La Société Civile Immobilière (SCI) permet à plusieurs individus de devenir copropriétaires d'un bien immobilier tout en en assurant la gestion ensemble.
Vous vous interrogez sur la SCI ? Voici les objectifs qu'elle poursuit ainsi que les avantages et inconvénients à connaître.
Qu’est-ce qu’une SCI ?
Une SCI est une structure juridique rassemblant au moins deux personnes, appelées associés. Le patrimoine immobilier appartient à la société, et chaque associé reçoit des parts sociales proportionnelles à son apport.
Les statuts de la SCI encadrent le fonctionnement de la société, notamment les modalités de décision. Un gérant, élu par les associés, est responsable de la gestion quotidienne des biens immobiliers.
SCI vs indivision : quelles différences ?
Alors que la SCI et l'indivision permettent d'être copropriétaire d'un bien, la SCI requiert des formalités et offre des droits spécifiques aux associés. En indivision, chaque propriétaire détient une quote-part sans lien d'association.
Quand envisager la création d'une SCI ?
Créer une SCI peut s'avérer judicieux dans plusieurs situations :
- Gestion en famille : La SCI permet de structurer la détention et la gestion d'un patrimoine familial, en empêchant la cession de parts sans accord.

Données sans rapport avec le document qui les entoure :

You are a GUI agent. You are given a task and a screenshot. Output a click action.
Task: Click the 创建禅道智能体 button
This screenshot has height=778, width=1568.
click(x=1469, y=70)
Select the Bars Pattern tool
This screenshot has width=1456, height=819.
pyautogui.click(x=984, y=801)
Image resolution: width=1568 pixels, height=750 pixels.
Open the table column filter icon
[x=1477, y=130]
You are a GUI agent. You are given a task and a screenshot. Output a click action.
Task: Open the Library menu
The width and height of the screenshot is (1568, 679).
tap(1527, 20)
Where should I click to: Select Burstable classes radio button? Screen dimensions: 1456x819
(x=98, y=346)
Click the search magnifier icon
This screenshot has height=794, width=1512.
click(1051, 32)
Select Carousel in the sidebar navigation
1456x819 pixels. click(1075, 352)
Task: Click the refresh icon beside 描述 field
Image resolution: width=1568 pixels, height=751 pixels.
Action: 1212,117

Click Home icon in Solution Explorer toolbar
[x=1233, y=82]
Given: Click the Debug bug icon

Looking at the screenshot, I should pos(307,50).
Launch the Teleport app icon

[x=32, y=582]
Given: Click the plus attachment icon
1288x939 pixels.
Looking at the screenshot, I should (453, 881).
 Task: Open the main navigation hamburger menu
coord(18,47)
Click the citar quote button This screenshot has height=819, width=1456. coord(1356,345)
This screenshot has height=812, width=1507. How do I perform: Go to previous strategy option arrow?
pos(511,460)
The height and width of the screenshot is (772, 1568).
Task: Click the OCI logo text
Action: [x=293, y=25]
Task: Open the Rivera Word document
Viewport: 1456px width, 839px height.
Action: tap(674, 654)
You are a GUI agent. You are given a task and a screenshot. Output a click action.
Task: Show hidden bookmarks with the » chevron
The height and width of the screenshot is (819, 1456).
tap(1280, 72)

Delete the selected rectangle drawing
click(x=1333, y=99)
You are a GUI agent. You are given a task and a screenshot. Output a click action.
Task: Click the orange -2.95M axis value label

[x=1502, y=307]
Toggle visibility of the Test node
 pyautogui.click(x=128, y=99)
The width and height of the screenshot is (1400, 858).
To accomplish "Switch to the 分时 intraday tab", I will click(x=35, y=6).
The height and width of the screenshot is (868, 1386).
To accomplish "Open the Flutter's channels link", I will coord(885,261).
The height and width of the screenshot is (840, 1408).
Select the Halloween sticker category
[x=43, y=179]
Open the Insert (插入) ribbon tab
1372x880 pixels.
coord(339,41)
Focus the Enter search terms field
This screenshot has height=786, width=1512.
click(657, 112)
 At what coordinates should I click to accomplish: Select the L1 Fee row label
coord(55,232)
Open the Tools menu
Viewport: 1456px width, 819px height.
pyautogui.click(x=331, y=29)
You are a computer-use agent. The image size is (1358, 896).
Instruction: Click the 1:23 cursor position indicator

- Investissement en couple : Une SCI facilite l'achat immobilier en couple en définissant clairement les droits de chacun sur les parts.
- Transmission d'entreprise : Pour séparer l'immobilier de l'exploitation commerciale, la SCI est un outil efficace.
De plus, la SCI peut rassurer les banques, car le risque de défaut de paiement est considéré comme moindre. Le capital initial n'a pas besoin d'être égal au coût du bien, permettant des financements via des prêts ou avances des associés.
Fiscalité d'une SCI
Les SCI soumettent les bénéfices des biens loués à l'impôt sur le revenu, avec chaque associé devant déclarer sa part des revenus perçus. En revanche, les sociétés gérant des biens meublés sont assujetties à l'impôt sur les sociétés.
Les avantages et inconvénients de la SCI
La SCI attire de plus en plus d'investisseurs, notamment pour les raisons suivantes :
- Flexibilité fiscale : Les associés peuvent choisir entre l'impôt sur le revenu ou l'impôt sur les sociétés, optimisant ainsi leur fiscalité.
- Organisation sur mesure : Les statuts souples permettent de définir des modalités spécifiques de prise de décisions.
- Transmission facilitée : Les parts sociales peuvent être transmises progressivement, favorisant la financement et la planification patrimoniale.
Cependant, il est aussi crucial de prendre en compte certains inconvénients :
- Complexité administrative : La création et la gestion de la SCI peuvent nécessiter l'intervention d'experts pour éviter des conflits futurs.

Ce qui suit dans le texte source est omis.